Copy the content of the textbox System Provided to a local file.
Only the "VCAP_SERVICES"
section is required. Do not add the "VCAP_APPLICATION"
section.
The host you are looking for is in the credentials.onpremise_proxy_port
of the sshenabler Environment Variables.
This is set in configuration in package.json
so update this config section to the setting in the Environment Variables
"config":{
"proxy": "connectivityproxy.internal.cf.eu10.hana.ondemand.com"
},
Once this configuration is complete you can now run:
npm run start:sshtunnel
The result should be something like:
> sap-cf-proxy@0.0.2 start:sshtunnel
> cf ssh sshenabler -L 20003:$npm_package_config_proxy:20003 -L 20004:$npm_package_config_proxy:20004
vcap@<guid>:~$
and you will be able to enter commands on the server if you wish.
Once you have created the local default-env.json as described above, in another terminal window of the sap-cf-proxy app run:
npm start
Go to the SAP BTP Cockpit and open the details of the deployed app sshenabler. Navigate there to the Environment Variables. Copy the content of the textbox System Provided to a local file called default-env.json in the directory socks-proxy.
Then run the following commands in another terminal window. Make sure to change ON_PREMISE_HOST and ON_PREMISE_PORT to values that you see in the Cloud Connector configuration.
cd socks-proxy
mvn compile
ON_PREMISE_HOST=hostnameOfOnPremiseSystem ON_PREMISE_PORT=portOfOnPremiseSystem VCAP_SERVICES=$(jq '.VCAP_SERVICES' default-env.json|jq -c .) mvn compile exec:java -Dexec.mainClass="StartSocksProxy"
Now you can open your preferred database tool or also your application that uses JDBC to connect and just point it to localhost:5050.
Following properties can be configured in a .env file in the root folder of the project.

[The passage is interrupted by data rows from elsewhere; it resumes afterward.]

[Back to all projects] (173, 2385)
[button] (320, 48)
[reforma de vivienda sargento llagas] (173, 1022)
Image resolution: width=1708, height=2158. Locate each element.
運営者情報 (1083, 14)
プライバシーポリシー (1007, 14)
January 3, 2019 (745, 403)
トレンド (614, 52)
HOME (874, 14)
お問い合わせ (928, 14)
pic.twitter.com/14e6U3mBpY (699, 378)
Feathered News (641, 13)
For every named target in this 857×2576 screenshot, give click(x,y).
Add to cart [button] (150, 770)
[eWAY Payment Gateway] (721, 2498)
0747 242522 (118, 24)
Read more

Property | Description | Defaul value |
---|---|---|
PORT | Proxy port | 5050 |
DESTINATION_PROPERTY_NAME | Header property to define the target destination | X-SAP-BTP-destination |
DEFAULT_DESTINATION | If no target destination is set in the request to the proxy we use this destination nama. | SAP_ABAP_BACKEND |
CFPROXY_HOST | Host where the port-forwarding is running to the CF proxy | 127.0.0.1 |
CFPROXY_POST | Port that is forwarded to the CF proxy | 20003 |
USERNAME | Username in cloud foundry, if no user is set you have to send an authorization header. | |
PASSWORD | Password in cloud foundry, if no password is set you have to send an authorization header. |
Using the VS Code Extension REST Client you can execute the test in test/ping.http. Before you can run the test you have to create a .env file in the test folder with the following (of course adjusted) content:
sapcpproxy=http://localhost:5050
sapid_username="<user-email>"
sapid_password="<password>"
Connect a Cloud Connector to your Subaccount and create the following destinations:
- SAP_ABAP_BACKEND_NO_AUTH
- SAP_ABAP_BACKEND_BASIC_AUTH
Then run the test. The result should be:
<html><body>Server reached.</body></html>
in both cases.
If you start the sshtunnel with npm run start:sshtunnel
and get the following error:
Error opening SSH connection: You are not authorized to perform the requested action.
then you need to:
cf enable-ssh sshenabler;
cf restart sshenabler;
Other troubleshooting is available
Currently the following warning are emmited on npm i
The deprecated libraries need to be updated.
npm WARN deprecated @types/pino@7.0.5: This is a stub types definition. pino provides its own type definitions, so you do not need this installed.
npm WARN deprecated babel-preset-es2015@6.24.1: 🙌 Thanks for using Babel: we recommend using babel-preset-env now: please read https://babeljs.io/env to update!
npm WARN deprecated @sap-cloud-sdk/analytics@1.54.2: 1.x is no longer maintained.
npm WARN deprecated @sap-cloud-sdk/util@1.54.2: 1.x is no longer maintained.
npm WARN deprecated @sap-cloud-sdk/core@1.54.2: Version 1 of SAP Cloud SDK is no longer maintained. Check the upgrade guide for switching to version 2: https://sap.github.io/cloud-sdk/docs/js/guides/upgrade-to-version-2.
npm WARN deprecated core-js@2.6.12: core-js@<3.23.3 is no longer maintained and not recommended for usage due to the number of issues. Because of the V8 engine whims, feature detection in old core-js versions could cause a slowdown up to 100x even if nothing is polyfilled. Some versions have web compatibility issues. Please, upgrade your dependencies to the actual version of core-js.